House panel says big meatpackers uses baseless claims of shortages to get federal green light early in pandemic

A Tyson Foods plant in Iowa (AP photo by Charlie Niebergall)
A House committee investigating the nation's response to the pandemic has found that leading meatpackers used “baseless” claims of shortages to persuade the Trump administration to let them "keep processing plants running, disregarding the coronavirus risks that eventually killed at least 269 workers," Taylor Telford of The Washington Post reports.

"In a report released Thursday, the committee alleges that Tyson Foods’s legal team prepared a draft with input from other companies that became the basis for an executive order to keep the plants open the Trump administration issued in April 2020, making it difficult for workers to stay home," Telford reports.

The report says, “Meatpacking companies knew the risk posed by the coronavirus to their workers and knew it wasn’t a risk that the country needed them to take.

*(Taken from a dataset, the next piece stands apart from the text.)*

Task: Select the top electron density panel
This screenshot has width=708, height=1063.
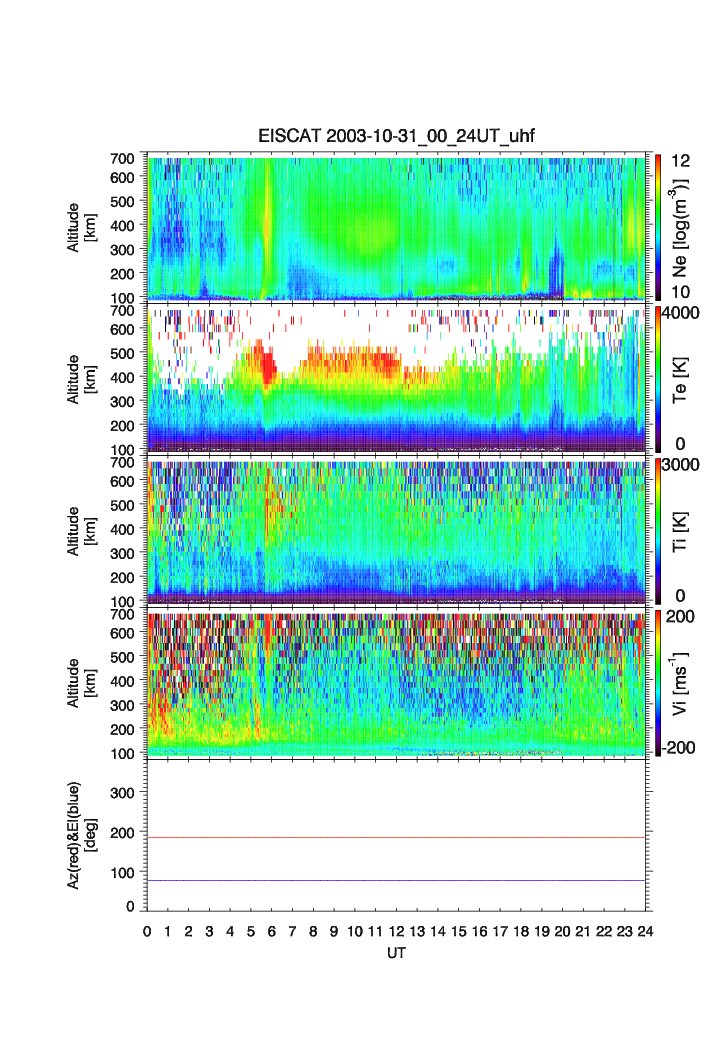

They nonetheless lobbied aggressively — successfully enlisting USDA as a close collaborator in their efforts — to keep workers on the job in unsafe conditions, to ensure state and local health authorities were powerless to mandate otherwise, and to be protected against legal liability for the harms that would result.”

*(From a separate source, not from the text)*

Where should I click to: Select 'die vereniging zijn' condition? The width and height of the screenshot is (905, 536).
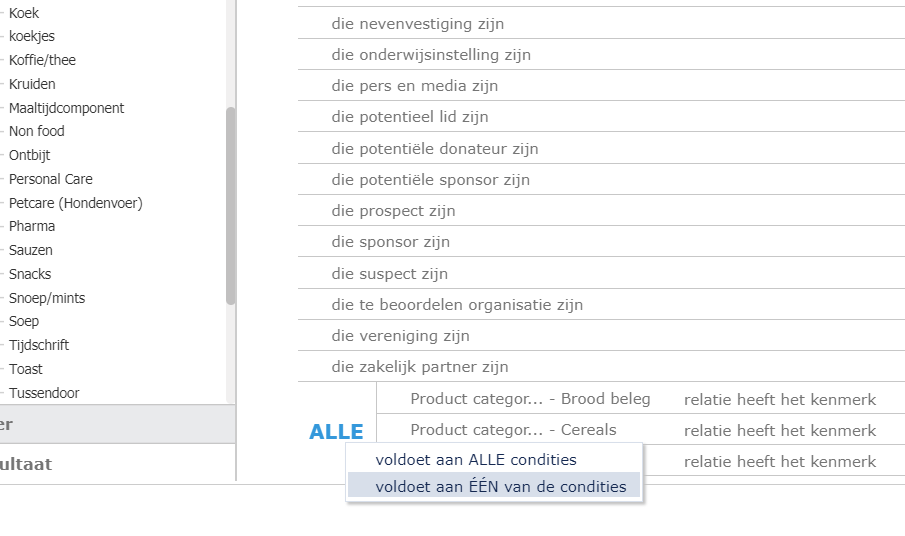[x=400, y=336]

The report from the House Select Subcommittee on the Coronavirus Crisis is based on government documents, calls with former federal officials, state and local health officials and meatpacking workers' union representatives. The documents showed that “despite awareness of the high risks of coronavirus spread in their plants, meatpacking companies engaged in a concerted effort with Trump Administration political officials to insulate themselves from coronavirus-related oversight, to force workers to continue working in dangerous conditions, and to shield themselves from legal liability for any resulting worker illness or death,” the report says.